Emigration Depot at Birkenhead, Liverpool. A ship, possibly the Bourneuf, about to depart for Australia in 1852.
The emigrants, many of them families with young children, were crammed into the Bourneuf’s two tiers of tiny cabins. Passengers were required to prepare their own meals in tightly packed communal kitchens. Bathing and toilet arrangements were rudimentary at best and maintaining good hygiene was impossible from the outset in the overcrowded confines of the ship. The close, fetid conditions were the ideal environment for the spread of communicable diseases. And, it was not long before people started coming down with dysentery. By mid-voyage, measles and scarlet fever were sweeping unchecked through the ship, taking a terrible toll.
Isolating the sick proved impossible, and for much of the passage, ten or more people, mostly children, died every week.
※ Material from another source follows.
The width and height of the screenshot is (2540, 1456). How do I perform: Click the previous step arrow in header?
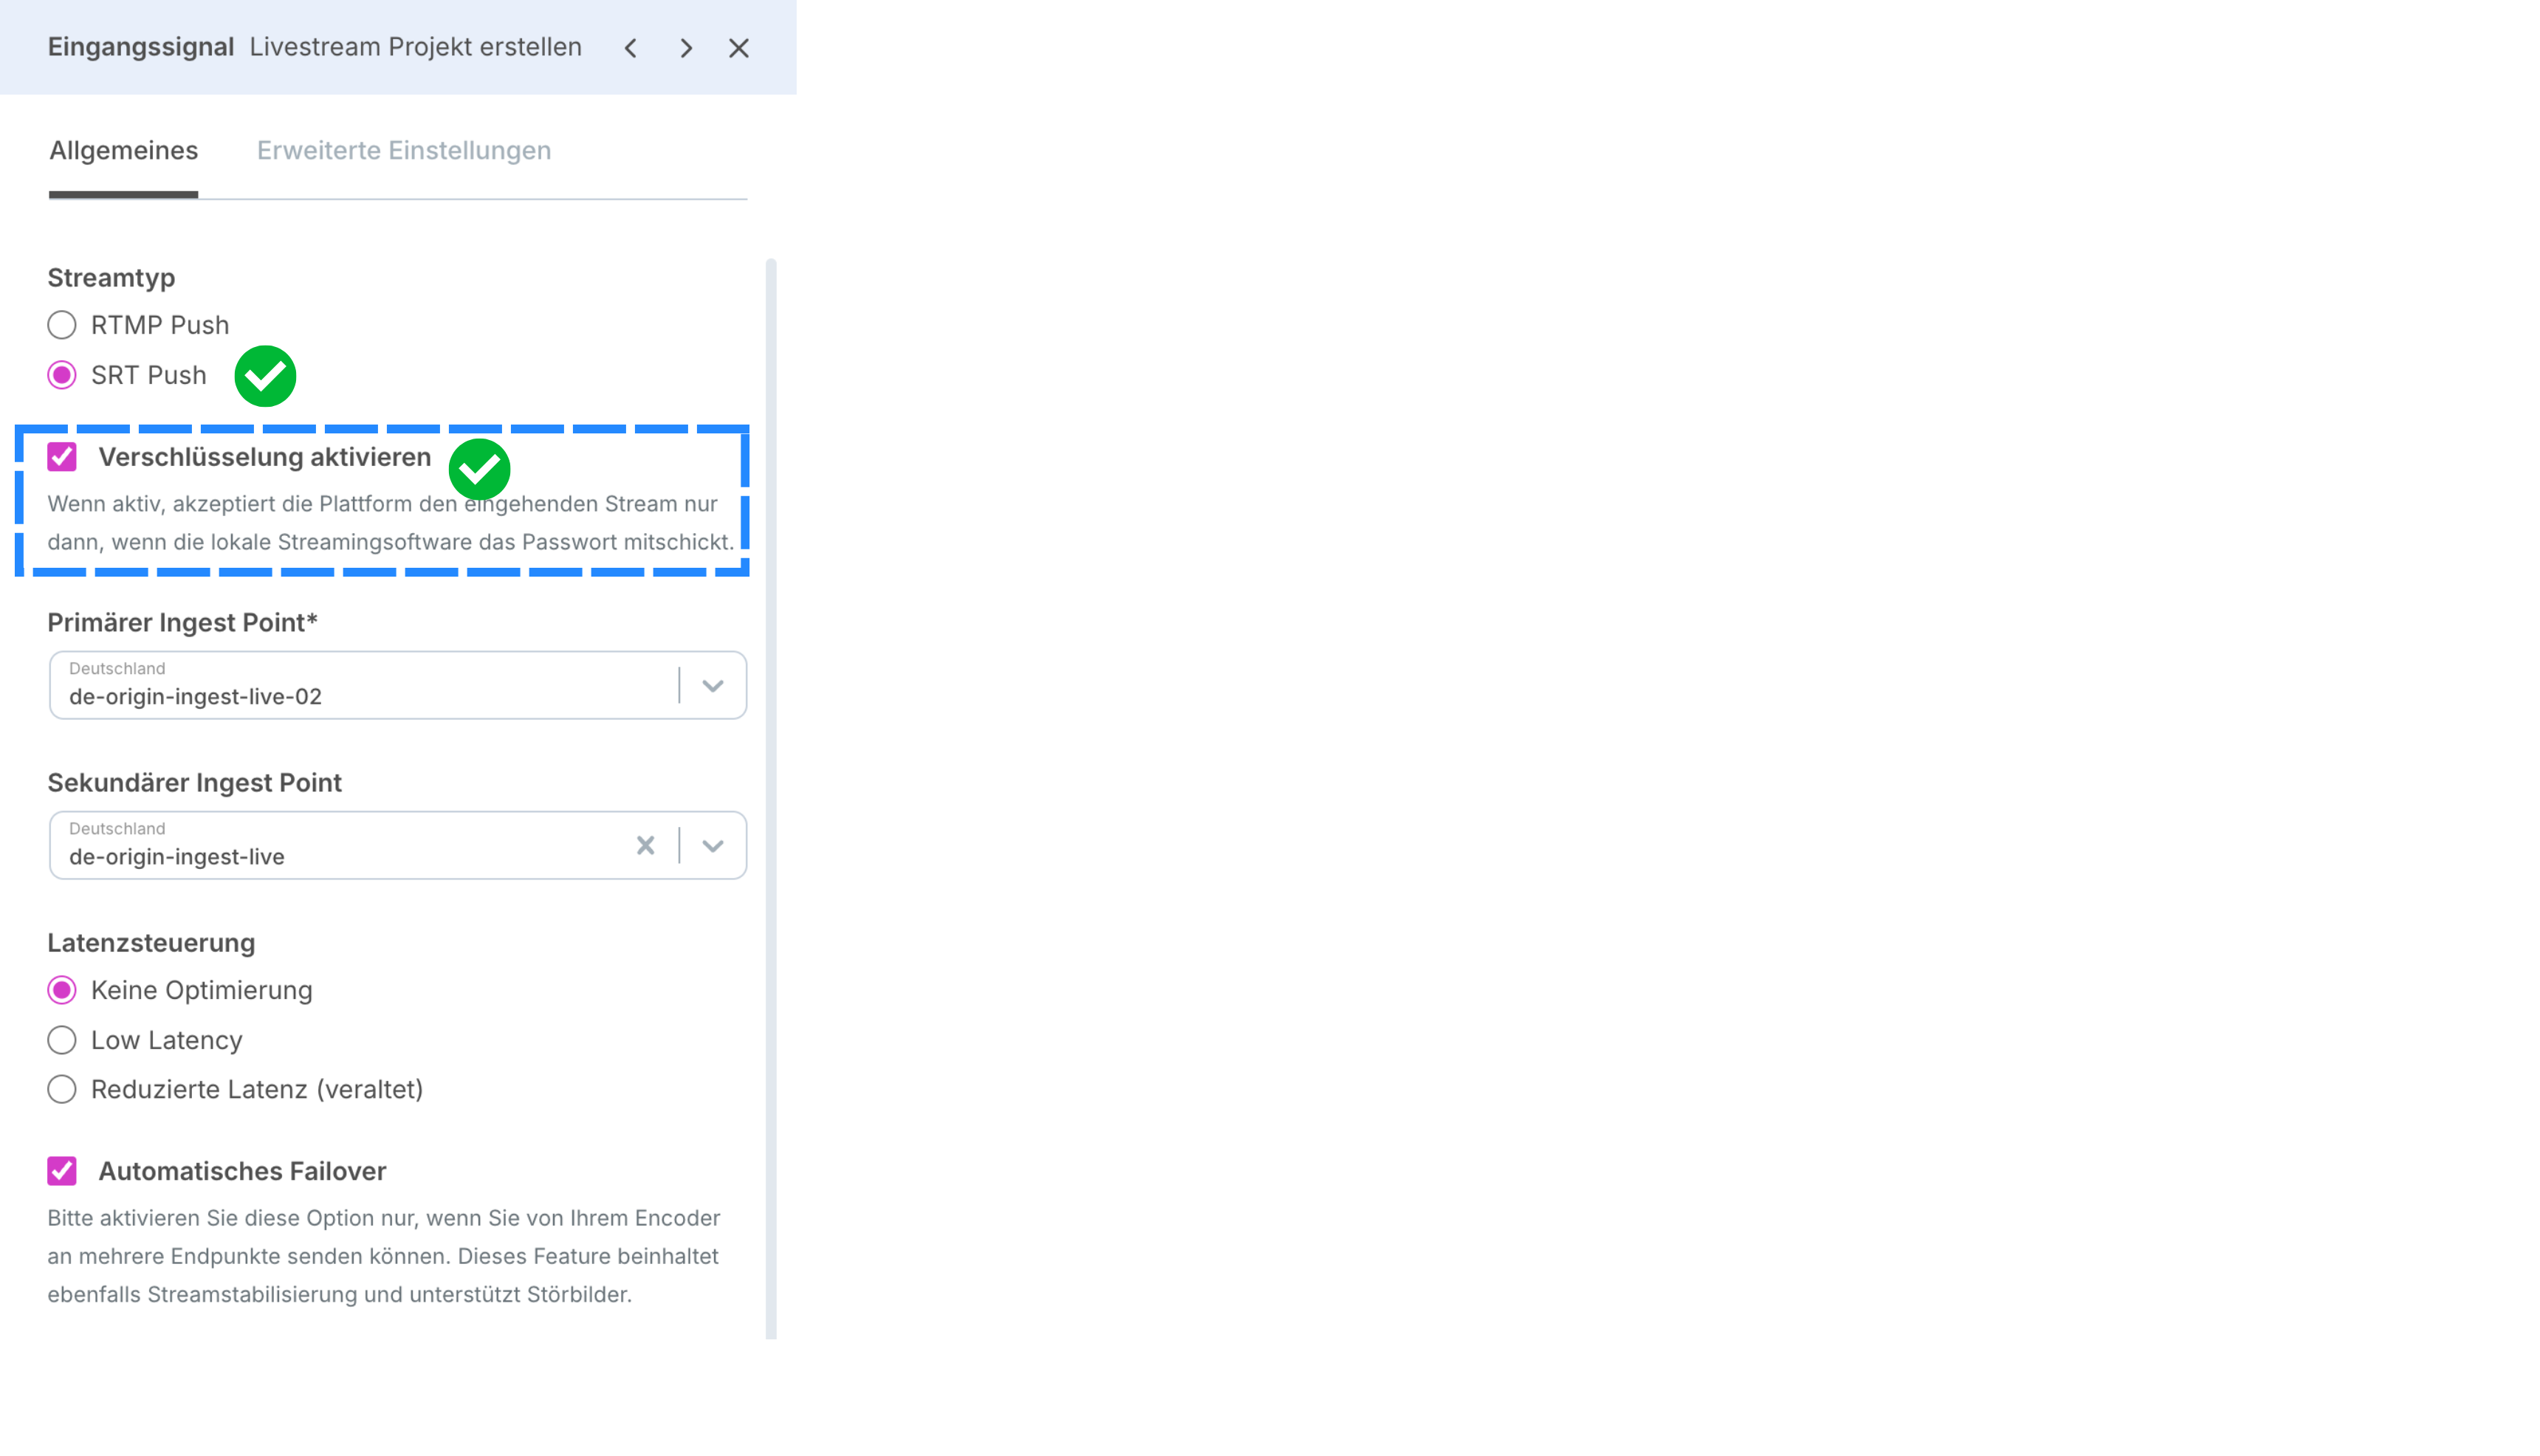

By the time the Bourneuf dropped anchor off Geelong on 20 September, disease had claimed the lives of 83 passengers. The ship was immediately placed in quarantine while 20 desperately ill passengers recovered.
It would be nice to think that this had been an incident, but that was not the case. Four ships packed with assisted migrants made the long passage out to Victoria in 1852; the Wanota, the Marco Polo, the Ticonderoga and, of course, the Bourneuf. All were grossly overcrowded, even by the standards of the day. Disease outbreaks raged on all four ships with terrible consequences. No fewer than 279 passengers died on the four voyages. Many more passengers had to be hospitalised and quarantined on arrival. However, the lesson was eventually learned, and the Emigration Commissioners limited future migrant ships to carrying no more than 350 passengers.
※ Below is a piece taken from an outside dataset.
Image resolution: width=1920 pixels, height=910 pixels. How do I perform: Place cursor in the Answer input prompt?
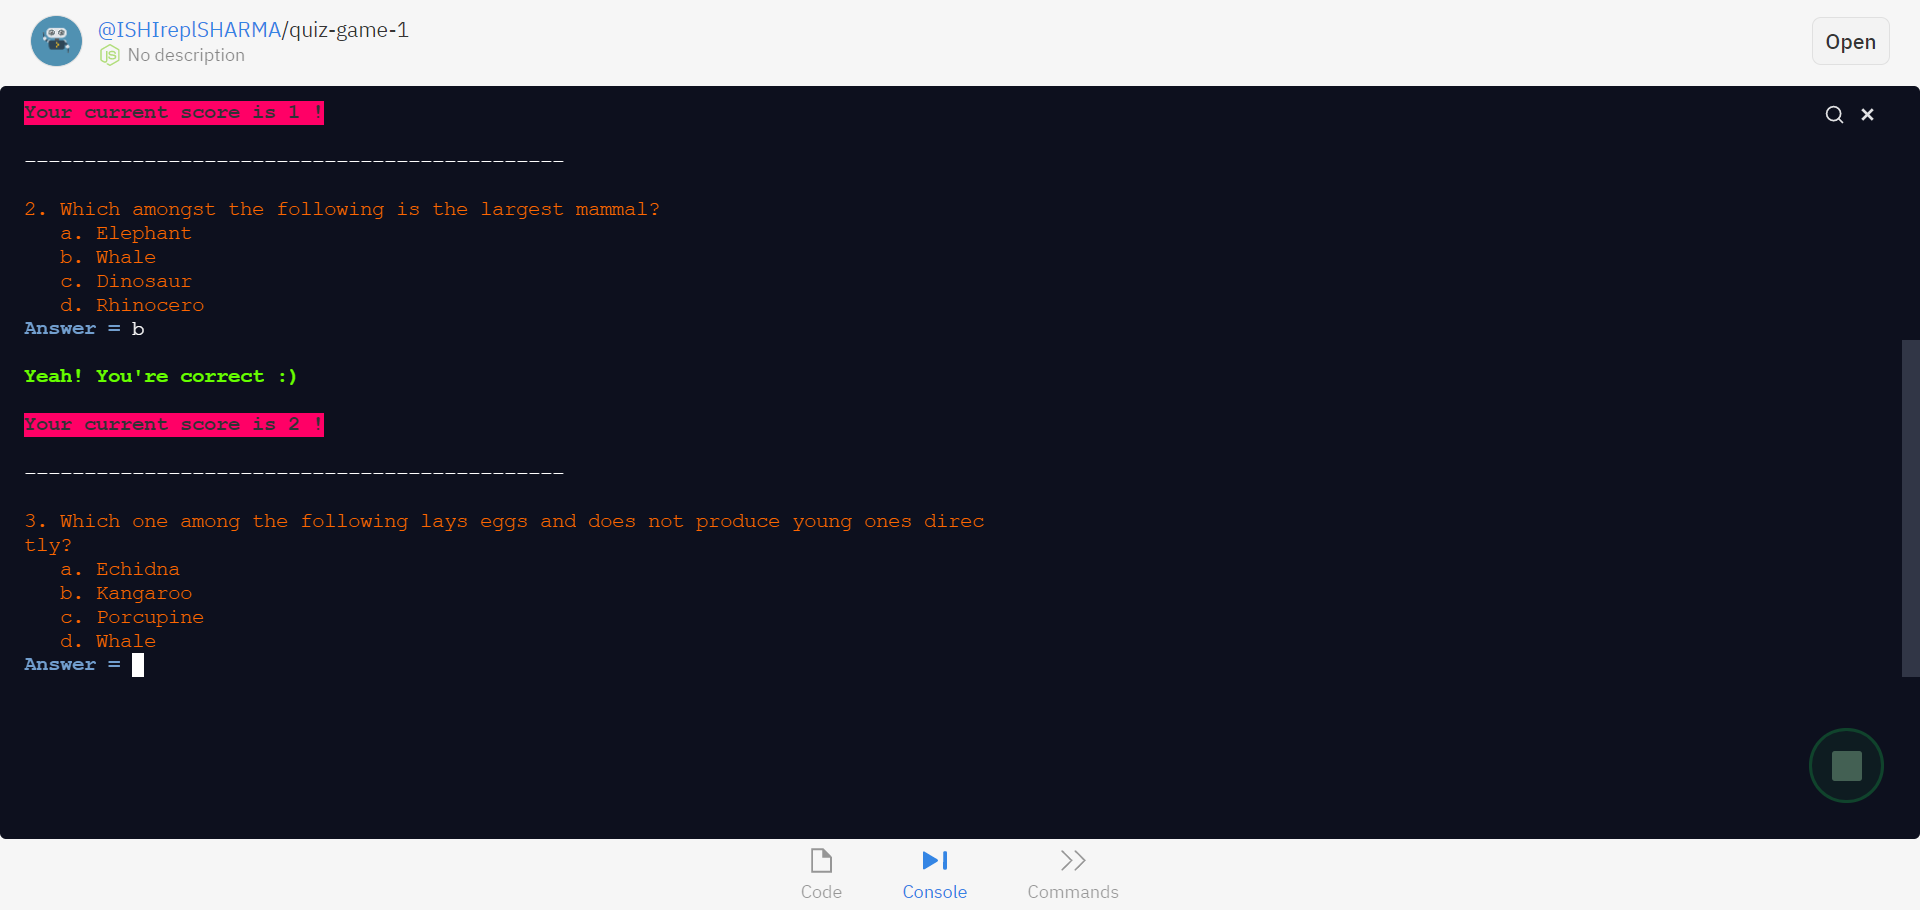click(x=138, y=664)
Example of immigrant accommodation on the 1874 James Craig barque at the Maritime Museum in Sydney, New South Wales, Australia. Photo C.J. Ison.
The Bourneuf remained in Port Phillip Bay for ten months, eventually setting sail on 18 July 1853 divested of her passengers. She sailed from Melbourne bound for Bombay before continuing back to England.
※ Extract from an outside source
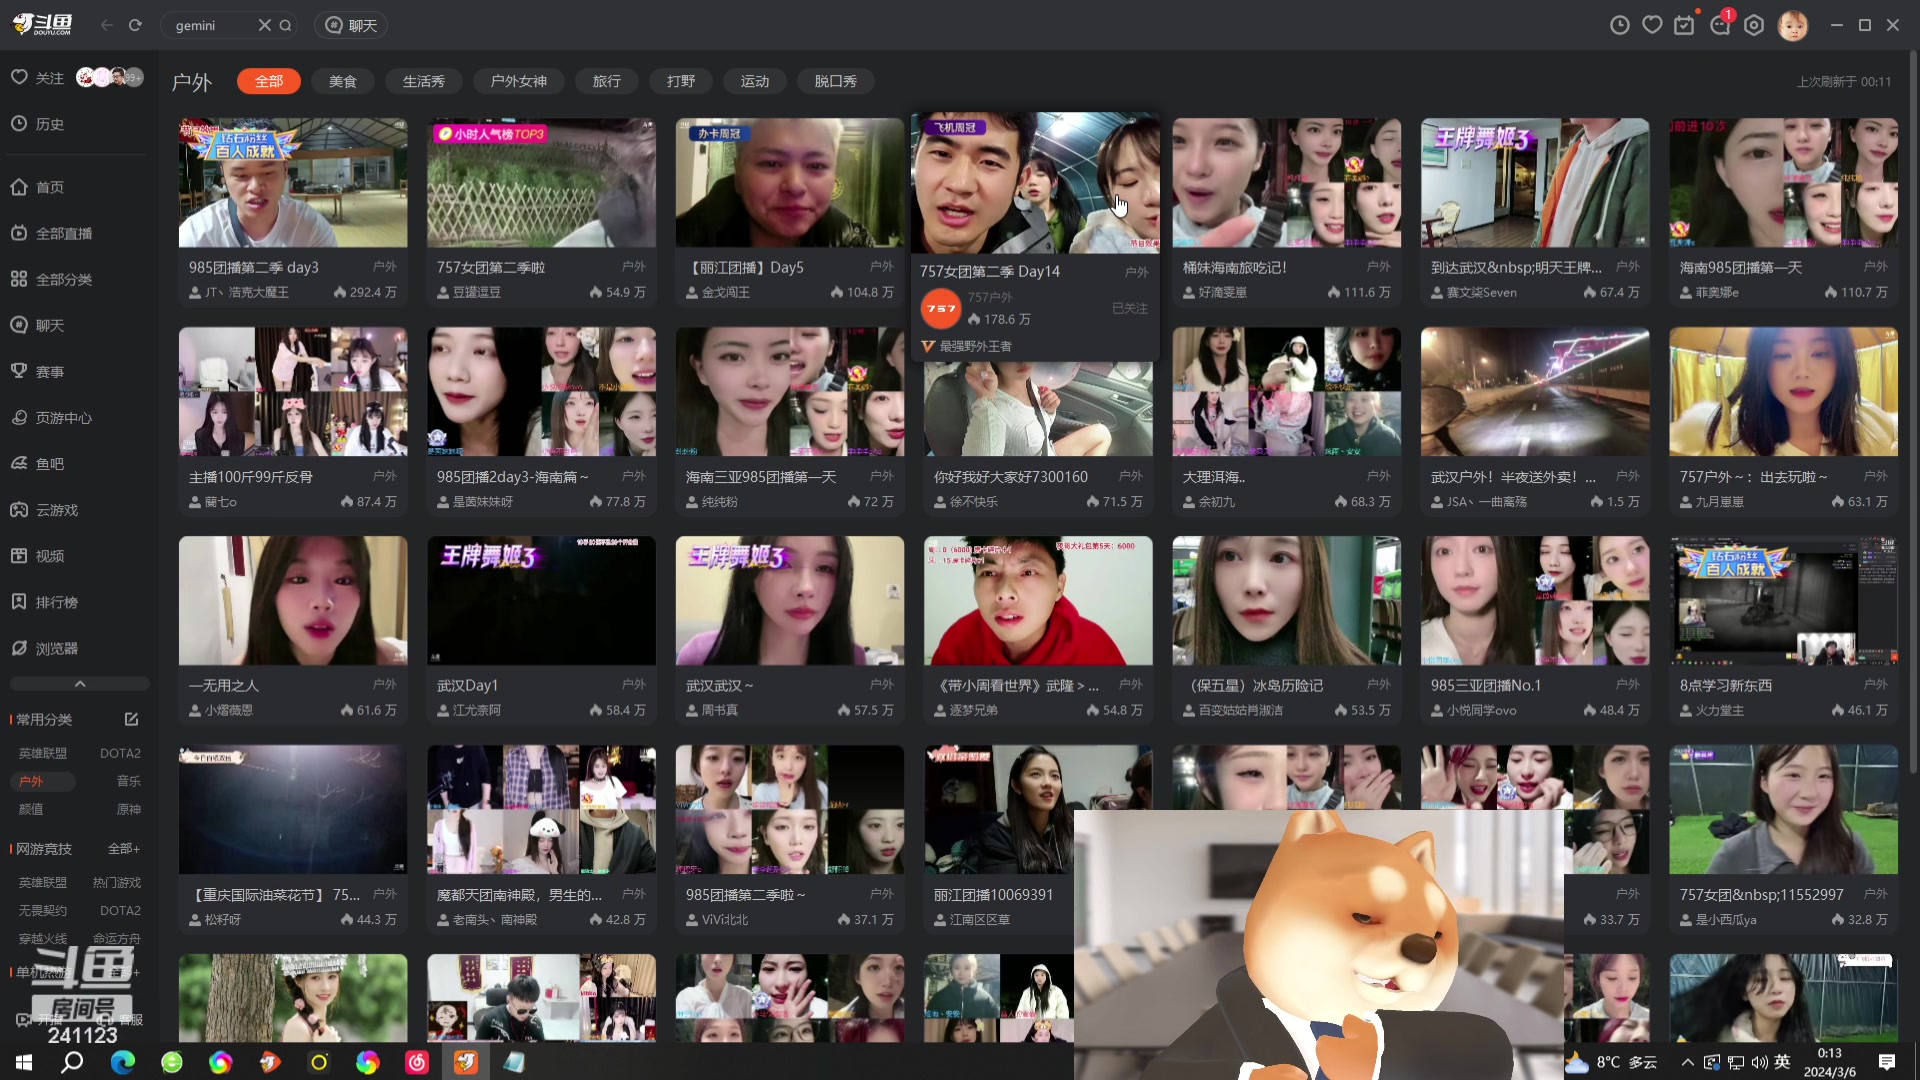1920x1080 pixels.
Task: Click the DOTA2 link under 常用分类
Action: pyautogui.click(x=120, y=753)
Captain Bibby made his way up Australia’s east coast, pushed along by a south-easterly trade wind. After first passing through the Tasman Sea, he continued north into the warm tropical waters of the Coral Sea. The Bourneuf remained several hundred kilometres off the coast and well outside the Great Barrier Reef. This had become known as the “outer passage” and was considered by mariners to be safer than navigating close to land inside the reef. Captain Biddy intended to cross through the Great Barrier Reef at the Raine Island entrance so he could carefully pick his way through the labyrinth of shoals that lay in Torres Strait.
Unfortunately, it appears that Captain Biddy had miscalculated his run towards the entrance. At 1 a.m. on 3 August 1853, a lookout spotted a thin white line of breaking surf looming out of the darkness. By the time the danger had been seen, it was too late to take evasive action. The ship slammed into the Great Detached Reef about 15 kilometres south of the Raine Island entrance. Unrelenting swells from the Pacific Ocean pounded the stranded vessel. Captain Bibby gave the order to abandon ship. Thirty-nine people took to three lifeboats that night.
Two of the boats managed to get clear of the stricken vessel, and the survivors were later rescued by the Dutch ship Everdina Elizabeth. Captain Biddy, his wife, sister-in-law, and five crew drowned when huge waves capsized their lifeboat while they were still alongside the Bourneuf.
The Bourneuf is just one of 37 ships known to have been lost in or near the Raine Island Entrance during the 19th Century.